Le cœur nu de Baudelaire

Publié le 03/11/2021

Le manuscrit du recueil le Cœur mis à nu de Baudelaire est exposé à la BnF, dans l’exposition qui lui est consacrée : « Baudelaire, la modernité mélancolique ».

BnF

Dès les premières lignes, Charles Baudelaire prévient ses éventuels lecteurs : « Je pense commencer Mon cœur mis à nu n’importe où, n’importe comment, et le continuer au jour le jour, suivant l’inspiration du jour et de la circonstance, pourvu que l’inspiration soit vive ». Pendant longtemps, on a pensé que cet ouvrage était autobiographique. On sait aujourd’hui qu’il n’en est rien. Il y avait pourtant de quoi être désemparé, et Baudelaire s’y entendait en la matière. Les exégètes pensent que ces notes ont été prises pour la rédaction d’un ouvrage futur et qu’elles en sont les brouillons. En réalité, nous n’en savons rien ! Le seul indice est un commentaire qu’il fit à propos de Marginalia d’Edgar Poe : « S’il vient à quelque ambitieux la fantaisie de révolutionner d’un seul coup le monde entier de la pensée humaine, de l’opinion humaine et du sentiment humain, l’occasion s’en offre à lui. La route qui mène au renom universel s’ouvre droite et sans obstacle devant lui. Il lui suffira en effet d’écrire et de publier un très petit livre. Le titre en sera simple – quelques mots bien clairs – Mon cœur mis à nu. […] Mais l’écrire – voilà la difficulté. Aucun homme ne pourrait l’écrire, même s’il l’osait. Le papier se recroquevillerait et se consumerait au moindre contact de sa plume enflammée ».
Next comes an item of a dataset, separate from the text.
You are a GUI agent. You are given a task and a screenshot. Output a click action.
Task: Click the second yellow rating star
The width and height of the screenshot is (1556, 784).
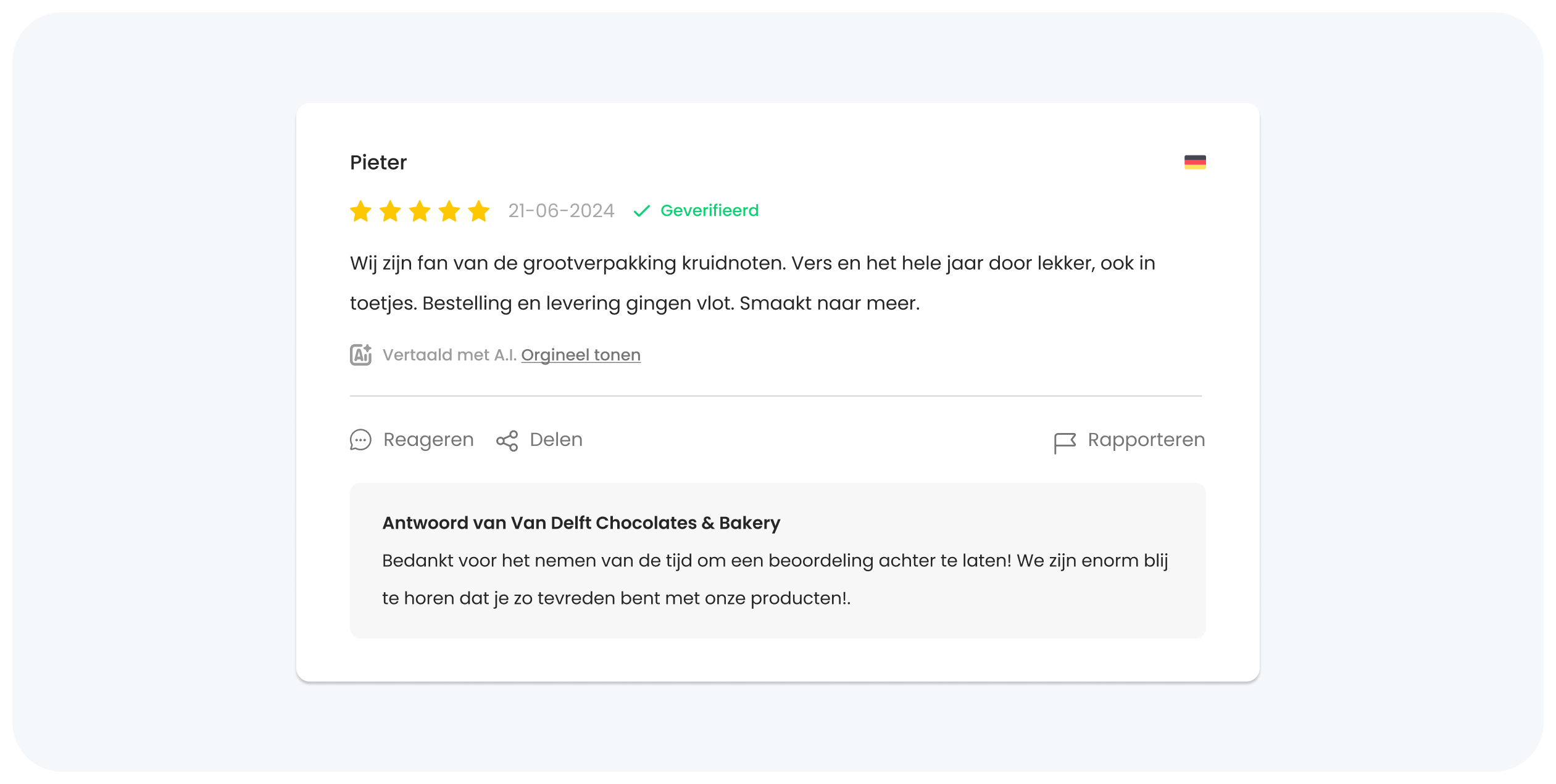(390, 211)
Ce texte comprenant 85 pensées entasse toutes les colères de l’écrivain, assemble les réflexions du poète sur l’amour et les femmes, Dieu, la peine de mort, le progrès, l’histoire de la France, etc. Il devait, comme Baudelaire l’écrivit à sa mère en 1861, « rendre pâle les confessions de Jean-Jacques ». Comme les trois autres recueils de notes : Fusées, Hygiène, et Carnet, Mon cœur mis à nu fut publié en 1887 dans ses Œuvres posthumes et Correspondances inédites, précédées d’une étude biographique par Eugène Crépet. Un exemplaire relié en demi-maroquin rouge a été adjugé 375 €, le 8 juin 2016 par la maison Thierry Desbenoît. Ces journaux intimes ou « livre de rancune », sont restés à l’état de feuilles volantes jusqu’à la mort du poète en 1867. Parmi elles, le manuscrit du Cœur mis à nu est actuellement exposé à la BnF dans le cadre de la commémoration du 200e anniversaire de la naissance de Baudelaire.
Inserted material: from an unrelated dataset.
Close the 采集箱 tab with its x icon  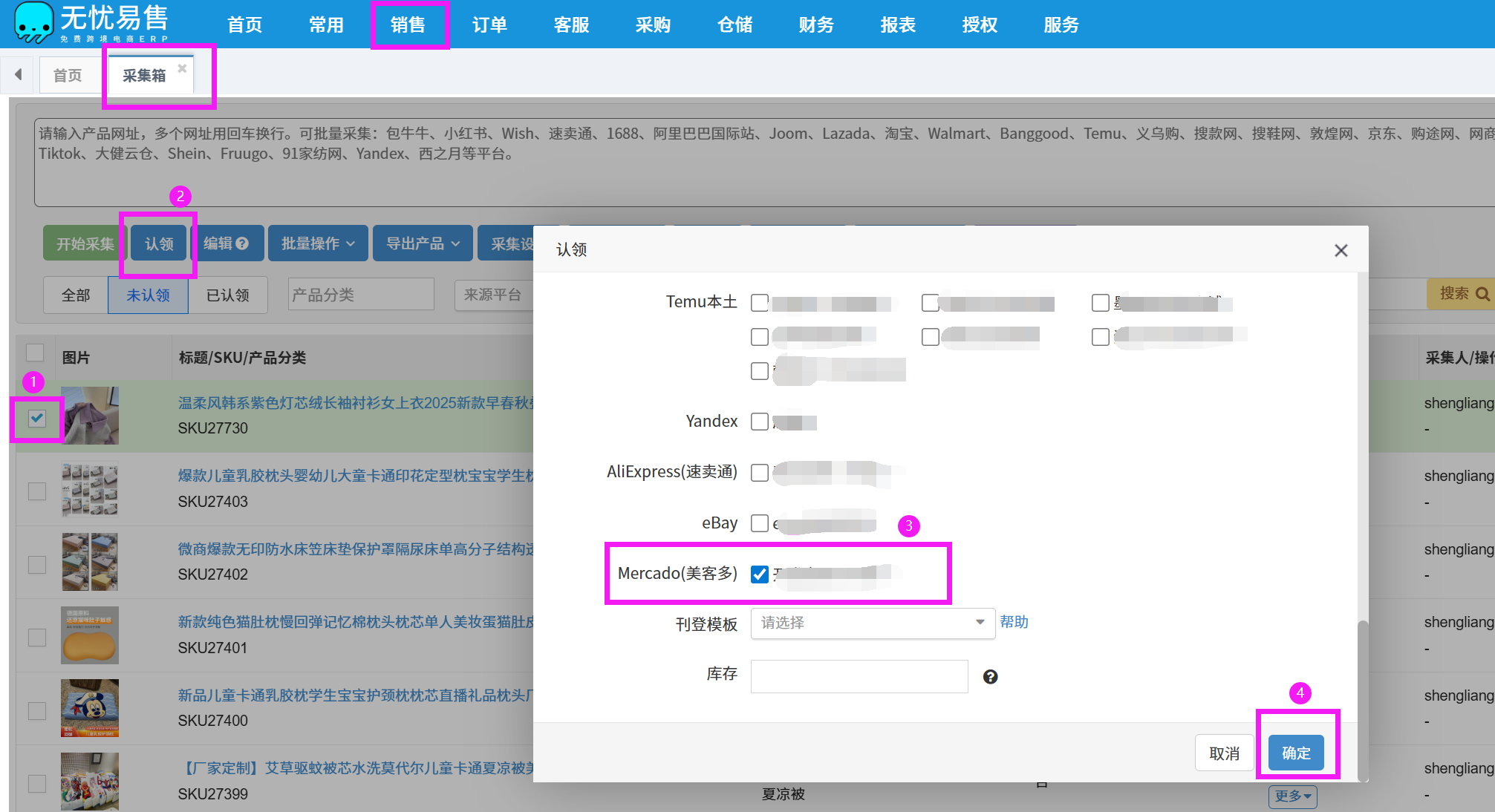pos(182,68)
Ces Journaux intimes dont le Cœur mis à nu ont connu plusieurs éditions. De la seconde, un exemplaire du tirage unique à 50, relié en demi-chagrin noir orné, a été adjugé 80 €, à Drouot, le 15 avril 2015 par la maison Fraysse et Associés. Le texte de ces recueils de notes trouva finalement son établissement quasi définitif dans l’édition que donna en 1949 Jacques Crépet.